La normativa ha cambiado recientemente, y surgen dudas entre el colectivo sobre la fórmula exacta para abonar las cuotas adecuadamente cuando se está de baja.

Los profesionales autónomos han entrado en 2019 enfrentando numerosos cambios en lo que respecta a sus derechos y obligaciones con la Seguridad Social. Entre las modificaciones destaca la baja por enfermedad o incapacidad temporal.

Para analizar esta cuestión debemos acudir al Decreto-Ley del pasado 28 de diciembre. En esta normativa se especifica, en primer lugar, que es obligatoria la cobertura de las contingencias profesionales, que cubren accidente de trabajo y/o la enfermedad profesional. “Antes de esta nueva medida, los autónomos solo estaban obligados a cotizar por contingencias comunes”, señala un comunicado emitido por la Agencia EFE al respecto.

¿Tengo o no tengo que pagar cuota?

La obligatoriedad de cotizar por contingencias profesionales encarece lo que paga mensualmente estos tipos de profesionales. Por tanto, se ha intentado compensar este esfuerzo, mejorando ciertas coberturas de los autónomos.

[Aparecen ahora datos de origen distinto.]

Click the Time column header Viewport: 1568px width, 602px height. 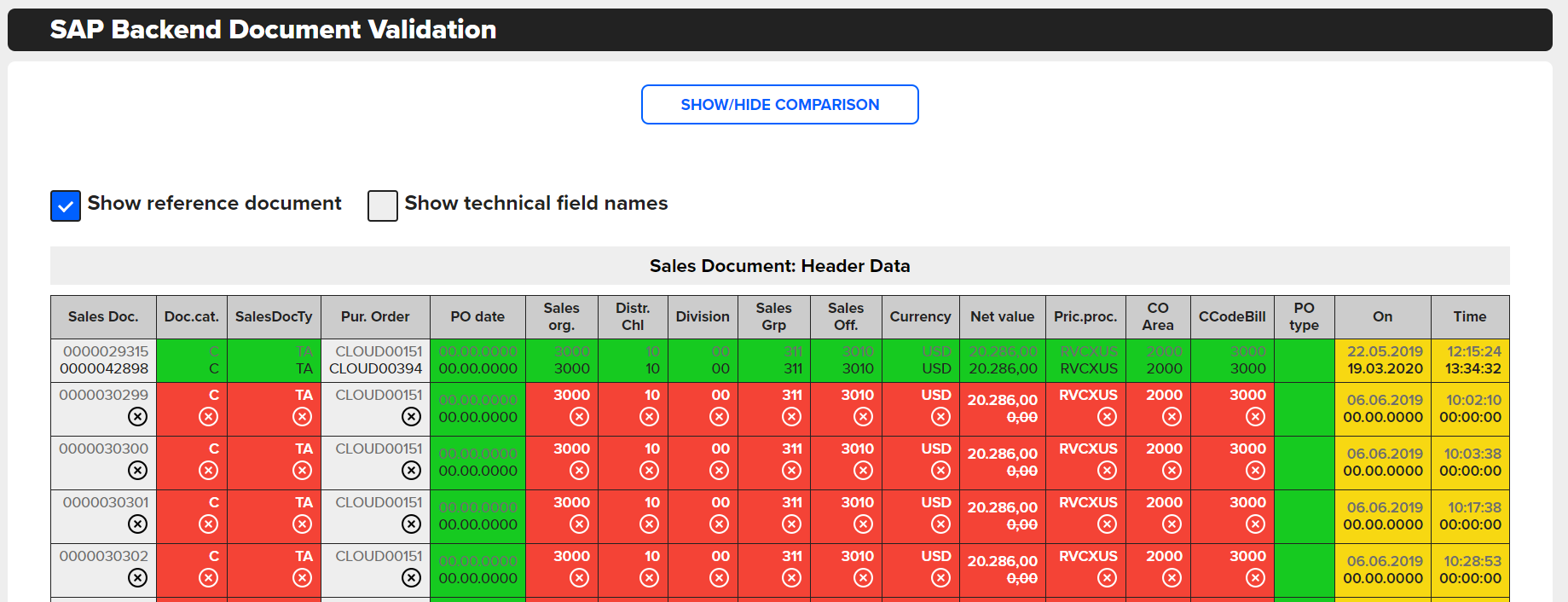coord(1469,316)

En lo que se refiere al pago de cuotas durante la baja por enfermedad o incapacidad temporal, el profesional queda liberado de pagar las cuotas de autónomos a partir del segundo mes de baja, lo que supone un importante alivio para aquellos profesionales que se encuentren en tal situación. Así lo determina el mencionado Decreto-Ley en su articulado, que está ya vigente.

En el caso de que la baja se produzca a causa de un accidente laboral, la mutua deberá abonar tres cuartas partes de la Base Reguladora a partir del segundo día de baja.

Por el contrario, si se produce una enfermedad común como detonante de la baja, se abonará el 60 por ciento de la Base Reguladora, y desde el cuarto día de baja, pasando a igualar ese 75 por ciento una vez pasados 20 días de baja.